Borsaya vergi gelmeli mi

Türkiye gelir adaletsizliğinde dünyanın önde gelen ülkelerinden biri.

Hani diyorlar ya, "Türkiye'de kriz var ise bu kadar lüks arabayı kim alıyor, bu kadar pahalı restoranlarda kim yemek yiyor" işte bu gelir adaletsizliğinin fotoğrafıdır aslında.

İşin en garip yanı ise bunu savunan kişilerin o arabaya binip, o lüks lokantalarda yemek yiyenlerin olmaması.

Gariban asgari ücretli, ya da 10 bin 50 lira emekli maaşı ile açlık sınırının bile altında yaşayanlar.

Oysa Türkiye'nin 10 milyonu İsviçre gibi bir yaşam sürüyor, geri kalan 75 milyonu ise Bangladeş gibi

Dedim ya Bangladeş, İsviçre'deki insanların yaşam şartlarına bakıp savunma yapıyor.

Bu imkânsızı AKP başardı.

Buna benzer bir olay da vergide yaşanıyor.

Koca koca şirketlere bakıyorsun, komik komik vergi veriyor. Mesela borsanın ağır toplarından olan bir şirketin ödediği vergiye bakalım:

32 milyar TL kâr eden şirket, 134 milyon TL vergi ödeyecek! 2023 yılında 32 milyar TL kâr eden bu şirketin ödeyeceği vergi 134 milyon TL. Yani kârının yüzde 0,4'ü; bin TL kârın 4 TL'si.
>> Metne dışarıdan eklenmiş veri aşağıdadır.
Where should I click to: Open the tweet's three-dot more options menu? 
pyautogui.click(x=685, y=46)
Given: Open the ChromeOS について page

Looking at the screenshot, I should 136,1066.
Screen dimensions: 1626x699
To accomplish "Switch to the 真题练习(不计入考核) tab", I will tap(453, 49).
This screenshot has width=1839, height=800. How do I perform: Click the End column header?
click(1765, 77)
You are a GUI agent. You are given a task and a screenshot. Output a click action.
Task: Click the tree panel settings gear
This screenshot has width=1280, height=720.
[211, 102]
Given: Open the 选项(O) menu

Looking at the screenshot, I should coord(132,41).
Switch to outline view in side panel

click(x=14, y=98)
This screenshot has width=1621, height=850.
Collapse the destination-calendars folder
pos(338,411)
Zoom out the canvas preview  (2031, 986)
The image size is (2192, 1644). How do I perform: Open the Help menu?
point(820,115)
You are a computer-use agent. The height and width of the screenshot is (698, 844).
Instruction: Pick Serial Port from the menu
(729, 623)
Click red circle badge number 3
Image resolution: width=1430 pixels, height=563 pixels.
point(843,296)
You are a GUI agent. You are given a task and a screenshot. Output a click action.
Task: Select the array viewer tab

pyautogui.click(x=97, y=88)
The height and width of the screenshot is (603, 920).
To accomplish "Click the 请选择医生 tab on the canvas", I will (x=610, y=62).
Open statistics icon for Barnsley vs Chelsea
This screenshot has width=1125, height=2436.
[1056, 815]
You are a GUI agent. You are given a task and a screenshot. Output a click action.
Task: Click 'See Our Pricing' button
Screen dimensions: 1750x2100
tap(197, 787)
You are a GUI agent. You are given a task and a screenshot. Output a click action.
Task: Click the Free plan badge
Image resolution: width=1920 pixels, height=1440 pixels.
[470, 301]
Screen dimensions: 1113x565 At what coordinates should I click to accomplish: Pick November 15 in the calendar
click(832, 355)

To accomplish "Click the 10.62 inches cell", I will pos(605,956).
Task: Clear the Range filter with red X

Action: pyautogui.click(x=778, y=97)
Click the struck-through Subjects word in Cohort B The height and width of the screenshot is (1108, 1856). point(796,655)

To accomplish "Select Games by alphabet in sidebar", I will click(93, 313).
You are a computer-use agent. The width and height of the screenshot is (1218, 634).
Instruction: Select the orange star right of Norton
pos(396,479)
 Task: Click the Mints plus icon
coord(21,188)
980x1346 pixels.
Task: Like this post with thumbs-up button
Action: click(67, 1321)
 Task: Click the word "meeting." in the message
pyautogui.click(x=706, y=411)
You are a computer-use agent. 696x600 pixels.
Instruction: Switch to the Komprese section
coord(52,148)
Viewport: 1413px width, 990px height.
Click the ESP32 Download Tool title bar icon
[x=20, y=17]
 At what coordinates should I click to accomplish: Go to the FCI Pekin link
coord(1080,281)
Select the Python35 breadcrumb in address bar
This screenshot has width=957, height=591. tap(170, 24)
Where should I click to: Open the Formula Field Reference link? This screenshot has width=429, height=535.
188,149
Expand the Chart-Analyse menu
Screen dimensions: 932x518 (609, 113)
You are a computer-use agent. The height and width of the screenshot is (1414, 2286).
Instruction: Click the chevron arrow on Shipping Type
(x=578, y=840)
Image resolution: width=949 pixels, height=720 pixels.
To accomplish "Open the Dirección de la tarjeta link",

Hemen bakıyorsun dev inşaat şirketlerinin, bankaların ve sigorta şirketlerin vergi borcu siliniyor.

Tüm bunlar olurken devlet İBAN attığı için muslukçu Hasan'ın, berber Mahmut'un peşine düşüyor.

1 ayda hesabına İBAN'dan gelen 5 bin liranın vergisinin peşine koşuyor.

İşin en garibi ise bunu da gariban savunuyor.

Elbette kaçak olmamalı diyerek komşusu esnafı ihbar ediyor. Devletin en az bin liralık gelir kaybını önlüyor(!).